Stäblein nannte es daher "richtig, die große Erinnerungsfeier auf das kommende Jahr zu verschieben". Er betonte: "Die Erinnerung fällt nicht aus, sie ist nicht abgesagt. Sie kann, sie darf nicht abgesagt werden."

Hintergrund:

Das Konzentrationslager Sachsenhausen in Oranienburg nördlich von Berlin wurde 1936 als Modell- und Schulungslager der SS in Betrieb genommen und war ab 1938 auch Verwaltungszentrale aller NS-Konzentrationslager. Bis zur Befreiung durch sowjetische und polnische Soldaten am 22. April 1945 waren dort mehr als 200.000 Menschen inhaftiert. Zehntausende starben an den Haftbedingungen, durch medizinische Experimente oder wurden ermordet. Um die Befreiung der Häftlinge zu verhindern, trieb die SS im April 1945 mehr als 30.000 von ihnen auf Todesmärsche Richtung Nordwesten.
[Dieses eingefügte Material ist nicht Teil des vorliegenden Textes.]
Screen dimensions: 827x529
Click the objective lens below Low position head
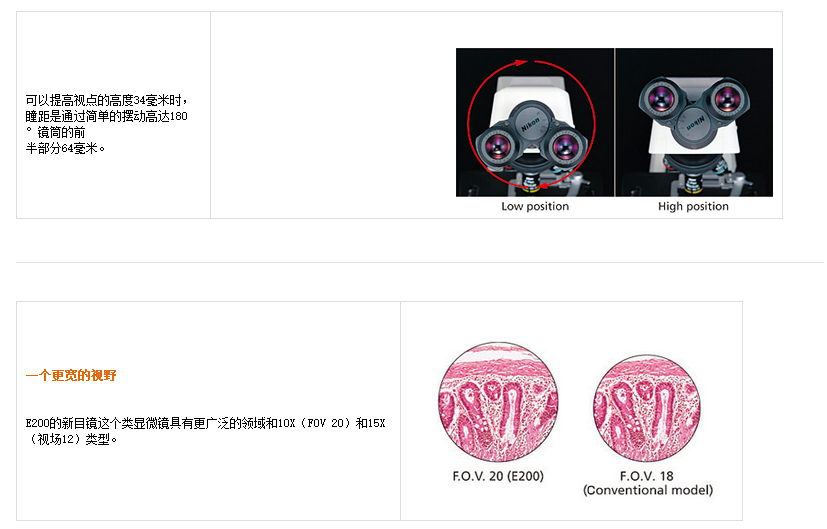coord(530,185)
Das Konzentrationslager Ravensbrück wurde 1939 als größtes Frauen-KZ auf deutschem Gebiet errichtet. 1941 kam ein Männerlager, 1942 das sogenannte "Jugendschutzlager Uckermark" für weibliche Jugendliche hinzu. Bis zur Befreiung durch die Rote Armee am 30. April 1945 waren dort mehr als 130.000 Frauen, 20.000 Männer und 1.000 Mädchen inhaftiert. Zehntausende der Häftlinge wurden ermordet oder kamen auf andere Weise ums Leben. Rund 20.000 der Inhaftierten wurden vor der Befreiung auf Todesmärschen Richtung Nordwesten getrieben.